DATASET EXCERPTS
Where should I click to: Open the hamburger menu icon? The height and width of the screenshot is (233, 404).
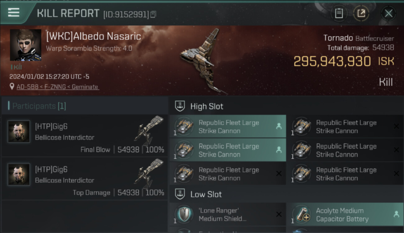13,12
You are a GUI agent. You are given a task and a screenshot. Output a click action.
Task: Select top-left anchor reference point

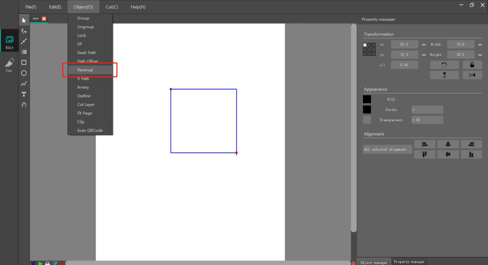coord(365,45)
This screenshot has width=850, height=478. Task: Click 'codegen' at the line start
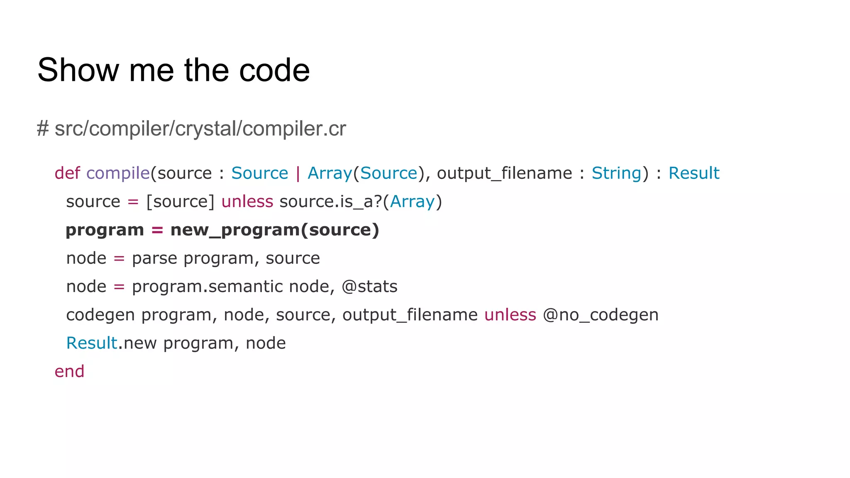coord(100,315)
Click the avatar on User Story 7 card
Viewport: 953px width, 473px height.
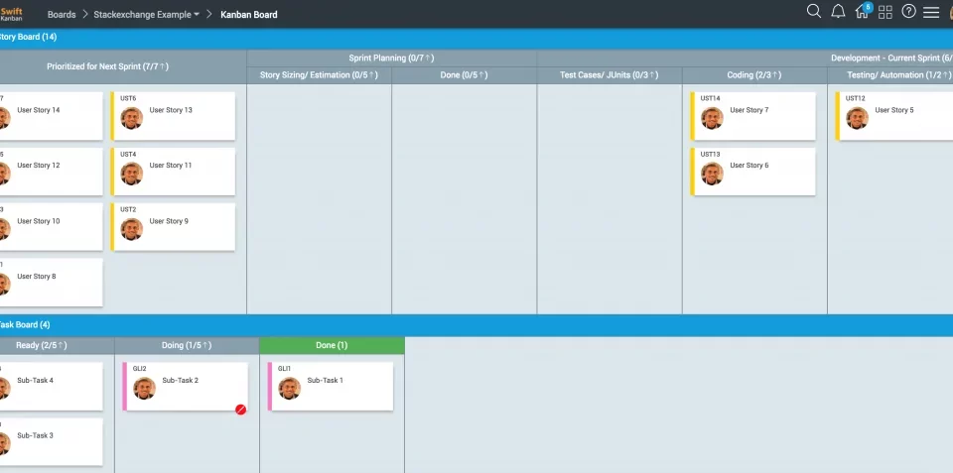[x=712, y=118]
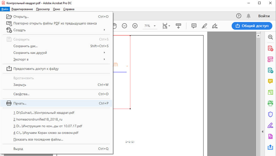The width and height of the screenshot is (276, 156).
Task: Click the Общий доступ share button
Action: [x=252, y=26]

WORK REQUEST
An exact copy of the lines from the one with "Task: Select top-left anchor reference point" through the last line of the records, inclusive, is required, with all pictures left out.

OUTPUT OF THE EXERCISE
Task: Select top-left anchor reference point

coord(365,45)
This screenshot has width=850, height=478. Task: Click 'codegen' at the line start
coord(100,315)
Click the avatar on User Story 7 card
Viewport: 953px width, 473px height.
[x=712, y=118]
The width and height of the screenshot is (276, 156).
Task: Click the Общий доступ share button
Action: [x=252, y=26]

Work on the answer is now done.